START Information provided

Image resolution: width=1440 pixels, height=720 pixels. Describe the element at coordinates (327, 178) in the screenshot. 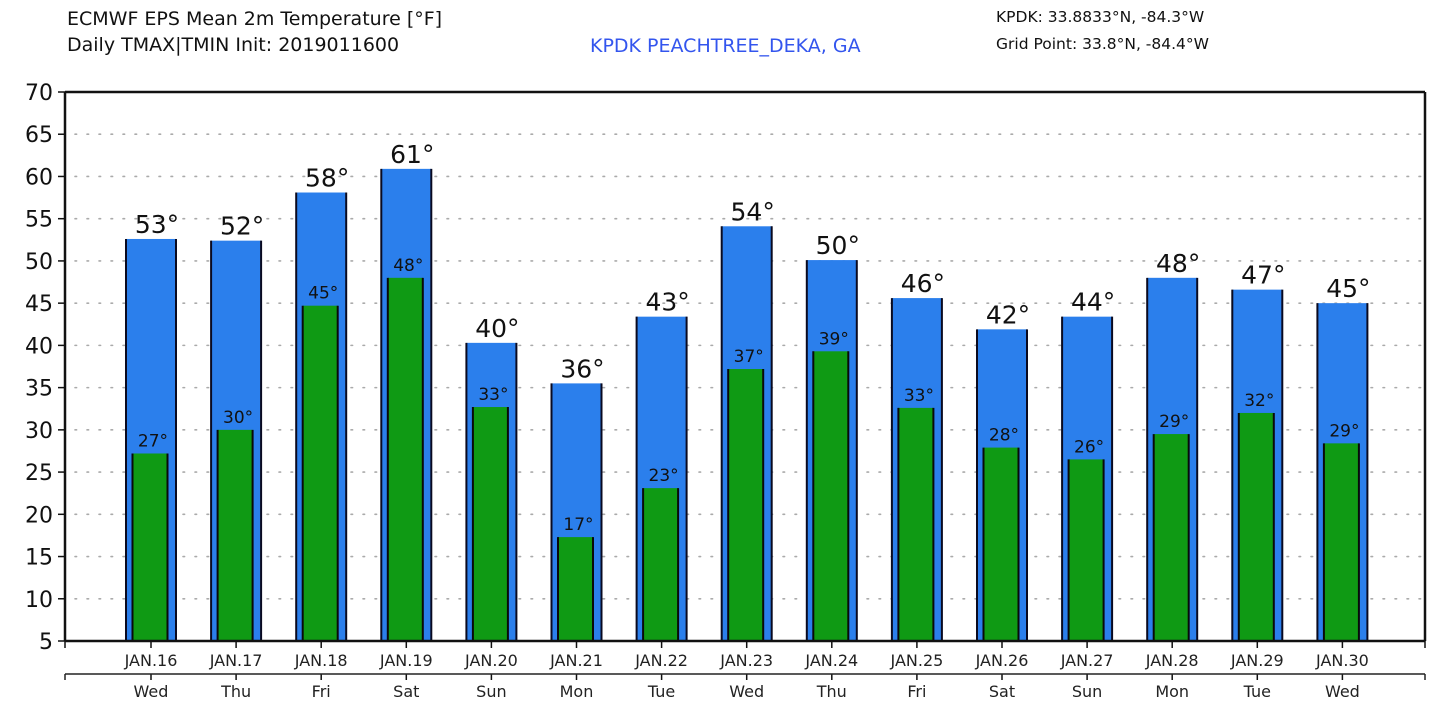

I see `tmax-data-label: 58°` at that location.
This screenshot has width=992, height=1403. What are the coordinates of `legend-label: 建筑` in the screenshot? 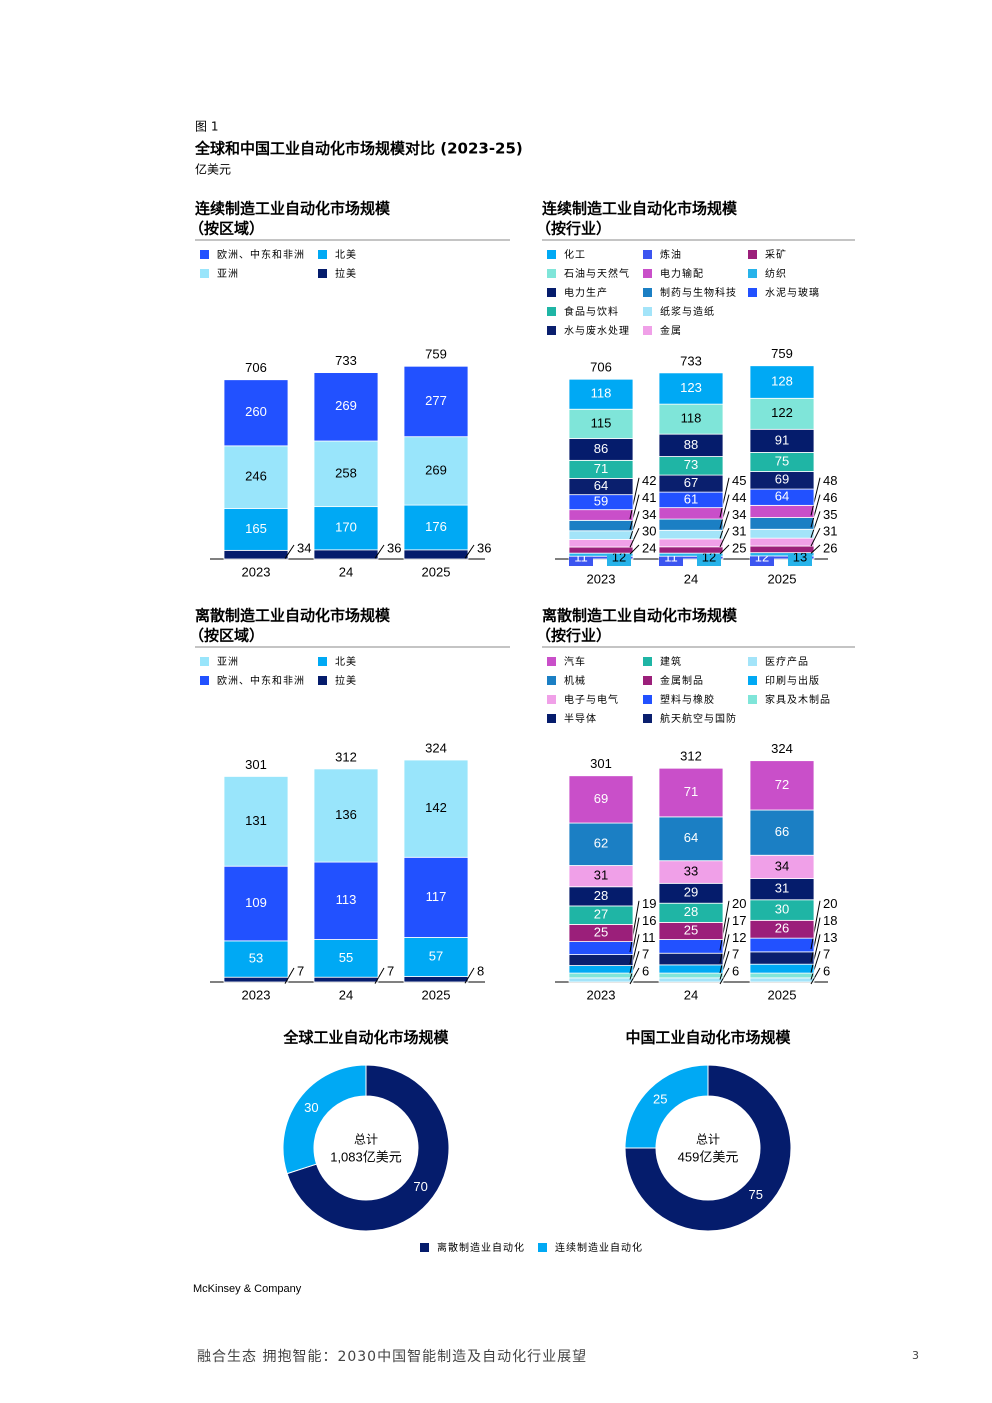 It's located at (671, 662).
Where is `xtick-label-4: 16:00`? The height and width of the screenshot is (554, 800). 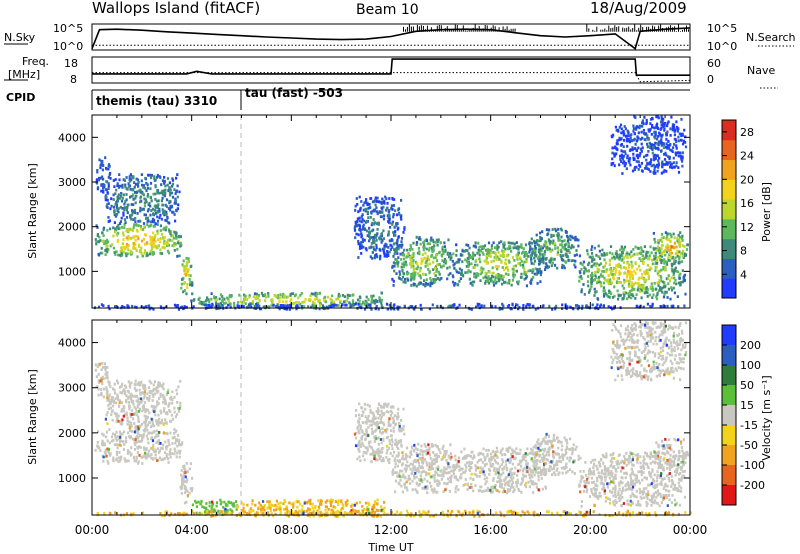
xtick-label-4: 16:00 is located at coordinates (490, 530).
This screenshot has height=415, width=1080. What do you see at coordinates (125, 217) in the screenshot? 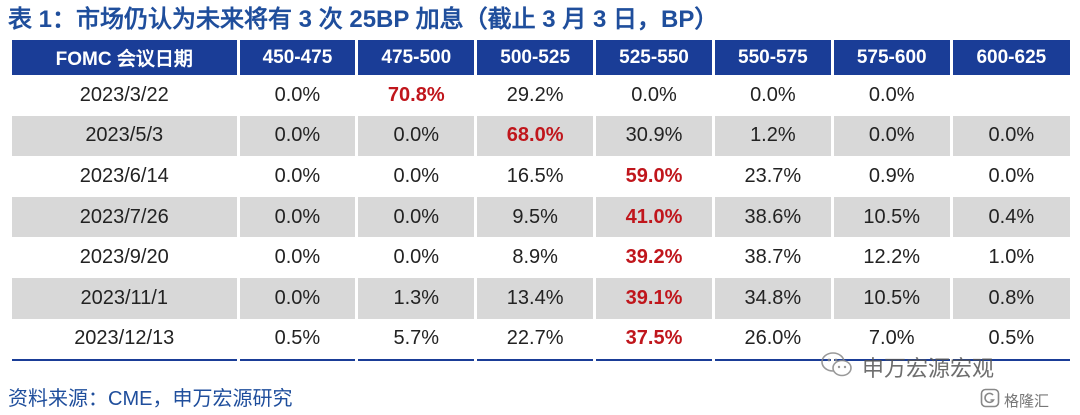
I see `meeting-date-cell: 2023/7/26` at bounding box center [125, 217].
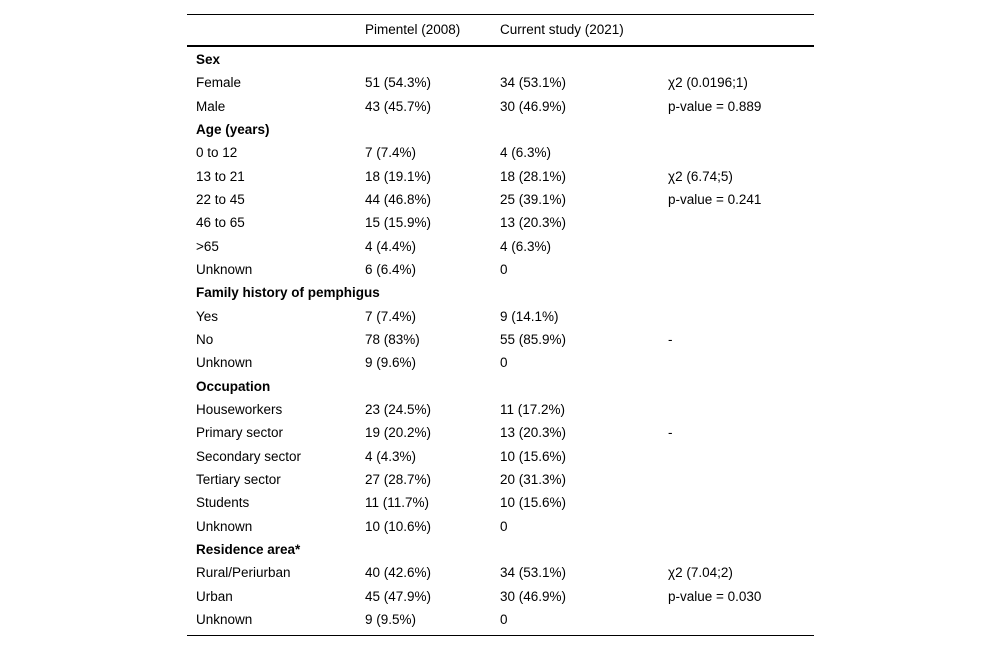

END Information provided

● **Work item**
Repeat the listing word for word, beginning with the line containing "is (554, 800)." and continuing through the end of the listing, and omit the pictures from your answer.

● **Solution to the exercise**
Where is `xtick-label-4: 16:00`? The height and width of the screenshot is (554, 800). 
xtick-label-4: 16:00 is located at coordinates (490, 530).
This screenshot has height=415, width=1080. What do you see at coordinates (125, 217) in the screenshot? 
I see `meeting-date-cell: 2023/7/26` at bounding box center [125, 217].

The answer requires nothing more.